Vertical Scratchers est un jeune groupe formé des vieux briscards du rock, le guitariste John Schmersal (ex-Brainiac/Enon) et le batteur Christian Beaulieu (ex-Triclops!/Anywhere). Sous cette nouvelle entité, les deux compères, débarrassés de leurs anciens oripeaux, plongent avec gourmandise et une certaine naïveté dans l’écriture de pop-songs nerveuses. Telle une revigorante confiture versée avec amour dans un pot qui en a vu d’autres, ce disque rappelle à bien des égards le délicieux écho de la sonnerie qui précède la récréation à l’école. Une excitation qui collera à l’oreille de l’auditeur durant les 15 titres et 31 minutes de cet album.
L’album est ainsi rempli à ras bord de mélodies qui se grignotent entre elles, sautant sans prévenir d’un refrain à l’autre. En guise de fils conducteur s’étire la voix agile de John Schmersal, un chant issu de fantasmes refoulés, convoquant les intonations complices de Ray Davies, les douces ondulations affectées de Jack Bruce (RIP) et le déhanché de Josh Homme. Sa voix domine chaque chanson, en empilant les volutes mélodiques, et n’octroie aux instruments qu’un rôle presque secondaire.
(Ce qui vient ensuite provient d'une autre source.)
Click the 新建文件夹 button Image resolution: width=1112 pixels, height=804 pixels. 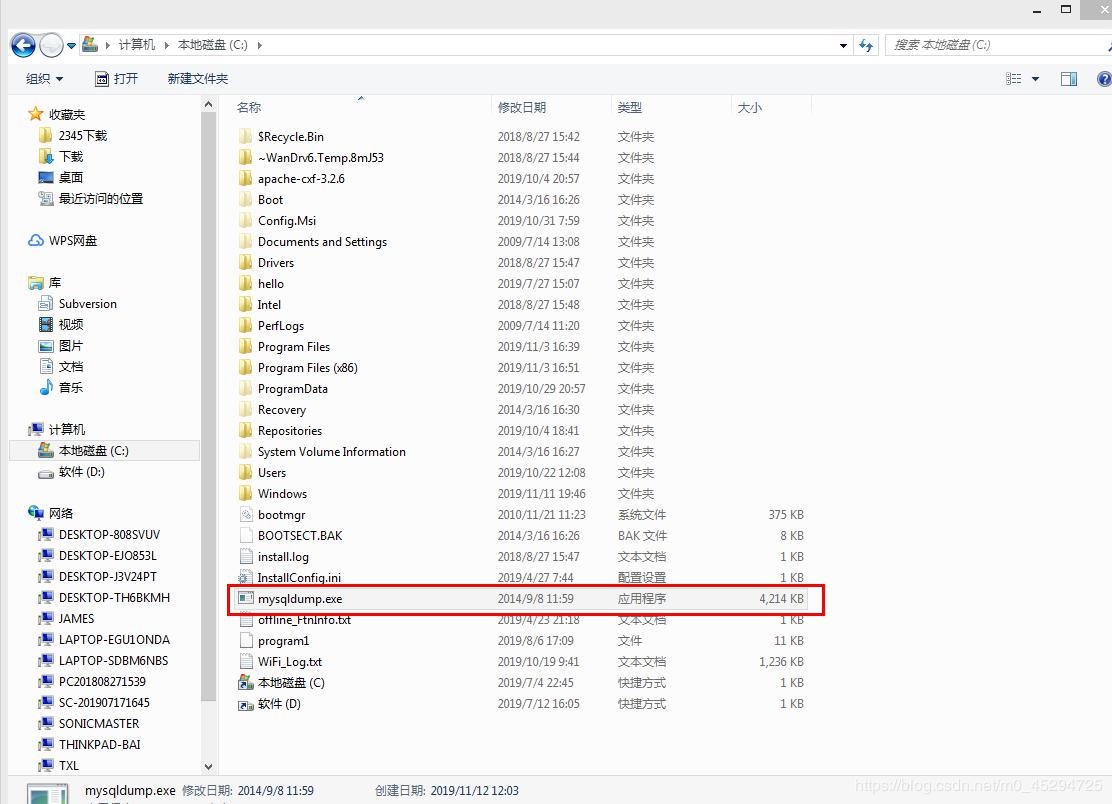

Et pourtant, son compère Christian Beaulieu n’est pas en reste. Sa lourde frappe maintient ces chansons brinquebalantes dans un flux tendu de bon aloi. La fibre 60’s est ici égratignée par l’indie-rock 90’s, guidée par cette urgence innée qui caractérise leurs deux auteurs. La tête dans les nuages et le pied constamment sur l’accélérateur. Le disque fut enregistré live sur la scène de The Smell (repère depuis une dizaine d’années des nouveaux groupes indés made in LA) et les morceaux ne dépassent qu’en de rares occasions les 2 minutes 30 et s’enchaînent tels une compilation de démos composées dans un même élan et une frénésie jouissive. Cette démarche spontanée est synthétisée par Beaulieu dans un récent entretien, « Christian and I liked the idea of being able to show up anywhere with next to nothing, jump onto a stage that had whatever drums and guitar set up and be able to play these songs.» Le duo aurait pu en écrire 50 autres, aucune importance, le trait n’est jamais forcé. Le robinet est ouvert et on se délecte de cette petite fontaine de jouvence.
Vertical Scratchers s’octroie aussi quelques pauses, les pieds dans le sable (« Rainbows ») et s’autorise à décrocher quelques étoiles – « Pretend U Are Free », « U Dug Us All » – sans se départir de cette douceur quelque peu surannée. Vertical Scratchers ne renie pas ses influences, ni les comparaisons, ici les Kinks, là Fountains of Wayne (« Someone »), ou Guided by Voices (Robert Pollard en parrain bienveillant vient d’ailleurs apporter sa pierre à l’édifice sur l’excellent « Get A Long Like U »), etc. etc. La liste est longue et chacun y trouvera sans doute à redire, mais le sujet n’est pas là. Daughter of Everything est un disque de plaisir pur, humble et enjoué, le fruit juteux de la confrontation du savoir-faire et du laisser-aller. Un album attachant d’une fraîcheur rare qui possède naturellement les défauts de ses qualités. Espérons que la récréation dure encore longtemps.